Work required:
Using the records below, output the stretch that opens with the line containing "Click the GSM6893075 track name" and closes with the line containing "You are a computer-use agent. Image", exactly and including both lines, with nothing more.

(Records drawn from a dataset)

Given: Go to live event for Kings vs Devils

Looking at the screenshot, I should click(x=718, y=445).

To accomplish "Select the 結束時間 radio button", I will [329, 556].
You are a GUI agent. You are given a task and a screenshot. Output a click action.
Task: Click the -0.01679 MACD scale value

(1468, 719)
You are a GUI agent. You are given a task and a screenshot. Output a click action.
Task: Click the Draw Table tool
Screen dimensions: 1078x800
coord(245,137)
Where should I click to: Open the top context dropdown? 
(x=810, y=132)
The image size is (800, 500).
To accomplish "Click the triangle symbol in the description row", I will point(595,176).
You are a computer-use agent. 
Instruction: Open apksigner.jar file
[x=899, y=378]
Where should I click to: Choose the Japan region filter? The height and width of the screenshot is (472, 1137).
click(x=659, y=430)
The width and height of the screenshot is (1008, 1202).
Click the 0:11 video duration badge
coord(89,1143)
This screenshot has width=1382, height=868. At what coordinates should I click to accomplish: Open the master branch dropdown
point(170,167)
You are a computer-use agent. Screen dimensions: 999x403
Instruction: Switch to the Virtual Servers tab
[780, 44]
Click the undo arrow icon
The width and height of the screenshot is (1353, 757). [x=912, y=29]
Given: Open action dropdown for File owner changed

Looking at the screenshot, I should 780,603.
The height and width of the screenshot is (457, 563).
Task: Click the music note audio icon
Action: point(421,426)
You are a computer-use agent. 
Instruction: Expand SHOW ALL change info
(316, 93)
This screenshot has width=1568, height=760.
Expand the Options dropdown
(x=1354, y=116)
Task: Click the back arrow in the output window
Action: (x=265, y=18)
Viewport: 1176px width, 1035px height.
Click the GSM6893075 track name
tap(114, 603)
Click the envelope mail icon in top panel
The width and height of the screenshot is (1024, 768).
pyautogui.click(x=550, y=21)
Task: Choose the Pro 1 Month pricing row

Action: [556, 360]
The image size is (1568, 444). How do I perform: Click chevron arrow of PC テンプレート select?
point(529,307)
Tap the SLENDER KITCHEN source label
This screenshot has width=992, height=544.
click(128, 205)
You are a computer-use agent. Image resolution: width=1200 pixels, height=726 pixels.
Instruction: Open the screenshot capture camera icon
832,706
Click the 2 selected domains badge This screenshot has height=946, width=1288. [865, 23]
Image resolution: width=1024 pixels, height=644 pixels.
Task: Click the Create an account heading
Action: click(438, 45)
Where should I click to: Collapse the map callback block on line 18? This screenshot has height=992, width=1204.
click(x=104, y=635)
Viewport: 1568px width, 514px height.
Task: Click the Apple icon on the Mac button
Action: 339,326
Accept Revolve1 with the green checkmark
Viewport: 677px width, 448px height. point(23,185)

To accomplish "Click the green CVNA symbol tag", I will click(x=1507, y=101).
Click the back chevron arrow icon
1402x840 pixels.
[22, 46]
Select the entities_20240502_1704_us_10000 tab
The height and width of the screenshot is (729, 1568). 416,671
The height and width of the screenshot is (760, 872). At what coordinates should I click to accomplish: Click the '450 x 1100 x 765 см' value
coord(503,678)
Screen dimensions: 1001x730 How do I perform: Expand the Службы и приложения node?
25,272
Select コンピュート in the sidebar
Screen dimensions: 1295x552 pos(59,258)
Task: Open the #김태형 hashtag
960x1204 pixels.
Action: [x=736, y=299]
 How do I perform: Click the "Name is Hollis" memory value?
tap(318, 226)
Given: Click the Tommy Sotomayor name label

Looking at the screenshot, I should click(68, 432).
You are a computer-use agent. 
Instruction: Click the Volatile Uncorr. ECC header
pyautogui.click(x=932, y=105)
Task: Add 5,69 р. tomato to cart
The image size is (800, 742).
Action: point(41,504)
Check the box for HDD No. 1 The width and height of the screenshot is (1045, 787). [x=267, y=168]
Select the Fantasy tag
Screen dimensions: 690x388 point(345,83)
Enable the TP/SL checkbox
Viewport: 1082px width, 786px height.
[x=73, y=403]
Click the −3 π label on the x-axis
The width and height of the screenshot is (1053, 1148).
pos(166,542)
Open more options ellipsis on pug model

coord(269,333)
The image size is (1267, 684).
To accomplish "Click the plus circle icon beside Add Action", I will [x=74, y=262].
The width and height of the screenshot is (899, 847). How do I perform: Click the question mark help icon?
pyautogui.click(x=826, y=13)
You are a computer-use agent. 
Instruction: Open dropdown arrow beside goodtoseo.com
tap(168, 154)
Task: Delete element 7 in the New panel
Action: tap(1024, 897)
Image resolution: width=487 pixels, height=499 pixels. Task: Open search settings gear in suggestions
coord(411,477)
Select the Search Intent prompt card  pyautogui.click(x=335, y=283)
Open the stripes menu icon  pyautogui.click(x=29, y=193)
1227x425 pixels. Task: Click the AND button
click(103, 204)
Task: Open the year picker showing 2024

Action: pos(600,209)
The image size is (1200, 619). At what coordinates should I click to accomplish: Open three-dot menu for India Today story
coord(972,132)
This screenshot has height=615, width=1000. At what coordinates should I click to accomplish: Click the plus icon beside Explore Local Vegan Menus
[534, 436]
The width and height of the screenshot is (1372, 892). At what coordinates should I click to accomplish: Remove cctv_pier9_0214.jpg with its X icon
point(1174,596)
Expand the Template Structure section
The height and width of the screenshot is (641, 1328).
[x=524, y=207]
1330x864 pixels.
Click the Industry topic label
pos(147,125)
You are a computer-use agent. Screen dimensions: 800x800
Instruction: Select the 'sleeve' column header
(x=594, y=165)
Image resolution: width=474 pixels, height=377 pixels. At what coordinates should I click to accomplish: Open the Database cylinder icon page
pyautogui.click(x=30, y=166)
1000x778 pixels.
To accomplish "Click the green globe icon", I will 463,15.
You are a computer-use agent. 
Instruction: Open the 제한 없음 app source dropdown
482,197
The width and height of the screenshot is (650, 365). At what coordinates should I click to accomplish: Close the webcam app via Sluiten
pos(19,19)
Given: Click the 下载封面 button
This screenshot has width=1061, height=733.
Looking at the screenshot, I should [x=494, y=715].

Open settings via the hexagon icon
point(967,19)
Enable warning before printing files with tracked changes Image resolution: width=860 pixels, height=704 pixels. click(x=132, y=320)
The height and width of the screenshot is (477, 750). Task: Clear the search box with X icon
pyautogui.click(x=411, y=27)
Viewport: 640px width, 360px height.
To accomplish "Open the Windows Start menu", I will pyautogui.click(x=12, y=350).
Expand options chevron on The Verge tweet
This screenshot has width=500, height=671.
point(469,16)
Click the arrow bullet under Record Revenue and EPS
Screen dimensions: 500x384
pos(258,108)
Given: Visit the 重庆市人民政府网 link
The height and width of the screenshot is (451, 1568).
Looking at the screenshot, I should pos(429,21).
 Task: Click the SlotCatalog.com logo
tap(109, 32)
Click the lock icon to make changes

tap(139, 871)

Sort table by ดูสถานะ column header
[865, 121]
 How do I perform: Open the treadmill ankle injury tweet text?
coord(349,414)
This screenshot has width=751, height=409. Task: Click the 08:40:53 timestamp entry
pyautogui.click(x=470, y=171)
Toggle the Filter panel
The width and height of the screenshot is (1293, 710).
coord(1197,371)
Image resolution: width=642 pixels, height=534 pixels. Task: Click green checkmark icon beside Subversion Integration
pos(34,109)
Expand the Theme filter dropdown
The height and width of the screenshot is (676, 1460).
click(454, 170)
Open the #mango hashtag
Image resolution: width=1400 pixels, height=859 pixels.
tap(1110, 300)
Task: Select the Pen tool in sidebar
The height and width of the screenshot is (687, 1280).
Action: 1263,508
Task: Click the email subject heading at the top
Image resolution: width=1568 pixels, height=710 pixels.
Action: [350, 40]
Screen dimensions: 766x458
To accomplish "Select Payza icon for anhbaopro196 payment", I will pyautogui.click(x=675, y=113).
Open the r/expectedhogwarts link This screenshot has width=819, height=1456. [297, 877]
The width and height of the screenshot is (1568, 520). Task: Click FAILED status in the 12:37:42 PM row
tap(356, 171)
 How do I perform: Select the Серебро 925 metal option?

Solved exercise:
Click the GSM6893075 track name
tap(114, 603)
Click the envelope mail icon in top panel
The width and height of the screenshot is (1024, 768).
pyautogui.click(x=550, y=21)
Task: Choose the Pro 1 Month pricing row

Action: [556, 360]
The image size is (1568, 444). How do I perform: Click chevron arrow of PC テンプレート select?
point(529,307)
Tap the SLENDER KITCHEN source label
This screenshot has width=992, height=544.
click(128, 205)
You are a computer-use agent. Image resolution: width=1200 pixels, height=726 pixels.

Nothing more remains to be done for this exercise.